PASSAGE GIVEN –
## begin

RSoC: Porting tokio to redox - week 2

By jD91mZM2 on

Porting tokio, update 2

I honestly never thought I’d be back with another post. Almost all tokio examples worked, what else was there to do? So I stopped writing daily updates to later compile to one summary (like this one), and went on with my life. But programs have strange habits of breaking.

Immediately after my last blog I was asked to try and port hyper. With a few modifications, it worked! Then I was asked to port reqwest, and that’s where things started breaking. Apparently the hyper I ported was a pre-release, meanwhile reqwest still used hyper 0.11.9. And hyper 0.11.9 still used tokio-core. You would’ve thought this was the end of it. “Too old tokio, can’t continue”. But luckily I happened to have read somewhere that tokio-core is now a wrapper interface around the new tokio so that old programs still work!

## end

EXERCISE SET –
1 – In the tokio porting update, why did reqwest break after hyper had worked, and why could the work still go on despite the old tokio-core?
2 – Write out the part of the tokio porting update between "Porting tokio, update" and "programs still work!", inclusive.
3 – Decide whether each statement agrees with the tokio porting update, answering yes or no and quoting the deciding words: (a) The author was asked to port hyper right after the previous blog post. (b) reqwest used the same hyper version that the author had ported. (c) The author went on writing daily updates after almost all tokio examples worked.

ENTRIES –
## begin

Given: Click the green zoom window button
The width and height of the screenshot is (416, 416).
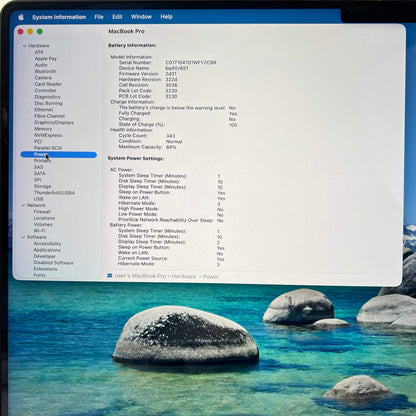Looking at the screenshot, I should [40, 31].
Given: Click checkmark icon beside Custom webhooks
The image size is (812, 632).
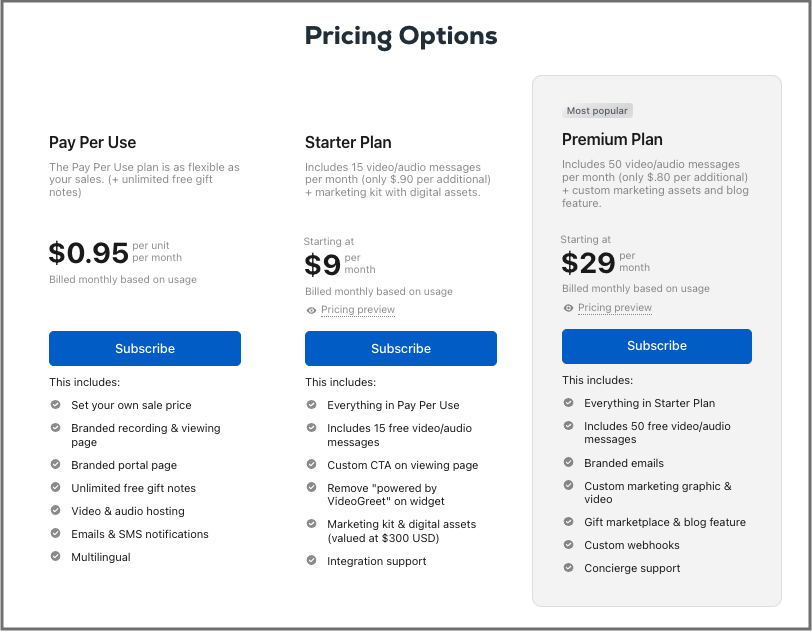Looking at the screenshot, I should tap(569, 544).
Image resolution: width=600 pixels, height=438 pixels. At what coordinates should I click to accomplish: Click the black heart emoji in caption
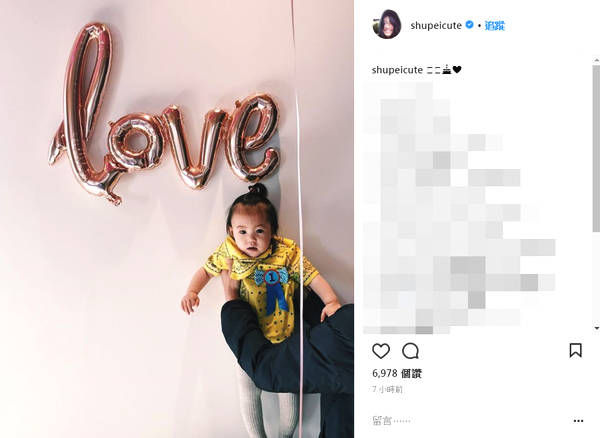(x=457, y=70)
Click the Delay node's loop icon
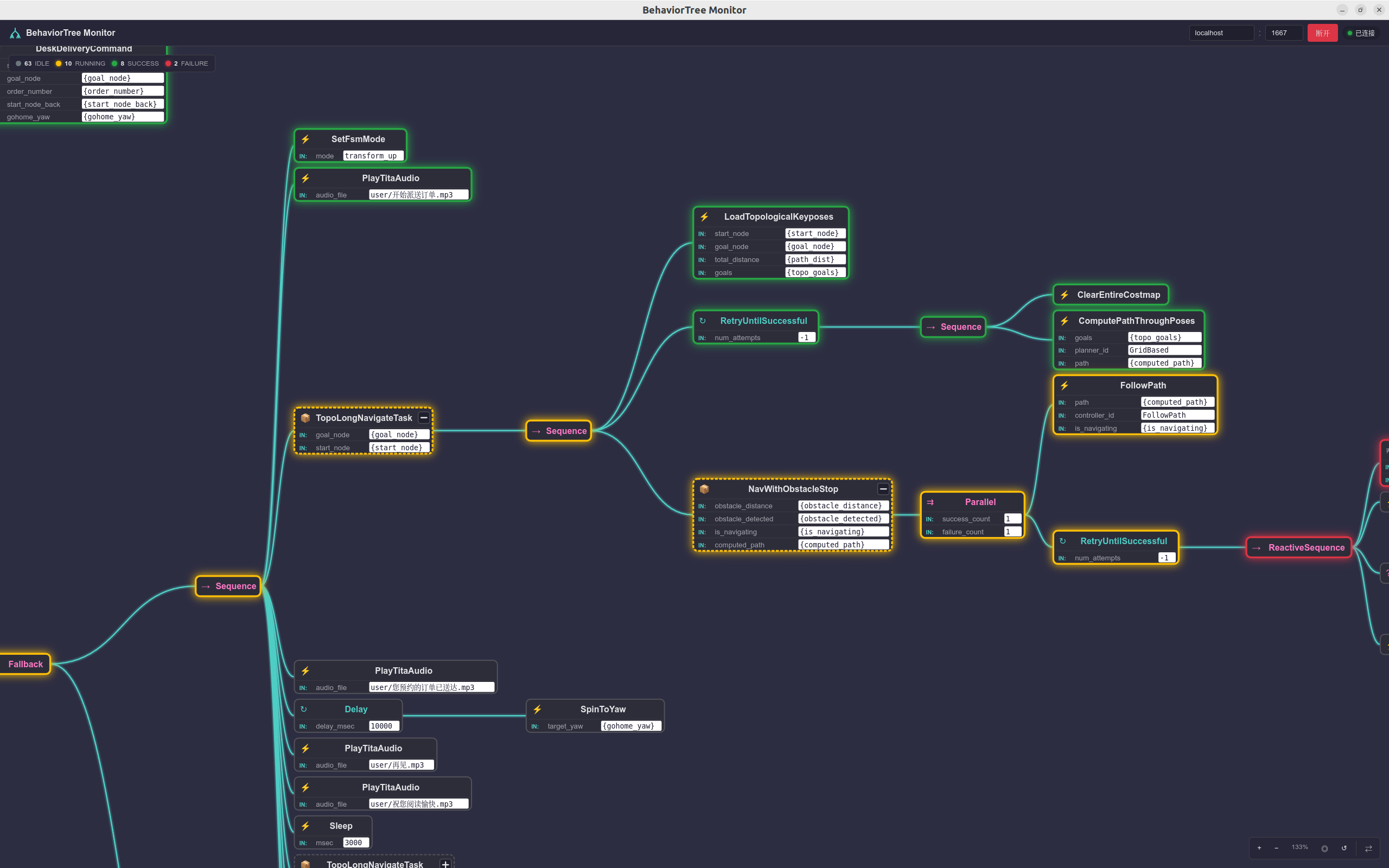 [304, 709]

## end

TASK-BY-TASK OUTPUTS –
1 – The hyper that had been ported was a pre-release, while reqwest still used hyper 0.11.9, which relied on tokio-core. The work could continue because tokio-core is now a wrapper interface around the new tokio, so old programs still work.

2 –
Porting tokio, update 2

I honestly never thought I’d be back with another post. Almost all tokio examples worked, what else was there to do? So I stopped writing daily updates to later compile to one summary (like this one), and went on with my life. But programs have strange habits of breaking.

Immediately after my last blog I was asked to try and port hyper. With a few modifications, it worked! Then I was asked to port reqwest, and that’s where things started breaking. Apparently the hyper I ported was a pre-release, meanwhile reqwest still used hyper 0.11.9. And hyper 0.11.9 still used tokio-core. You would’ve thought this was the end of it. “Too old tokio, can’t continue”. But luckily I happened to have read somewhere that tokio-core is now a wrapper interface around the new tokio so that old programs still work!

3 –
(a) Yes: "Immediately after my last blog I was asked to try and port hyper."
(b) No: "Apparently the hyper I ported was a pre-release, meanwhile reqwest still used hyper 0.11.9."
(c) No: "So I stopped writing daily updates to later compile to one summary (like this one), and went on with my life."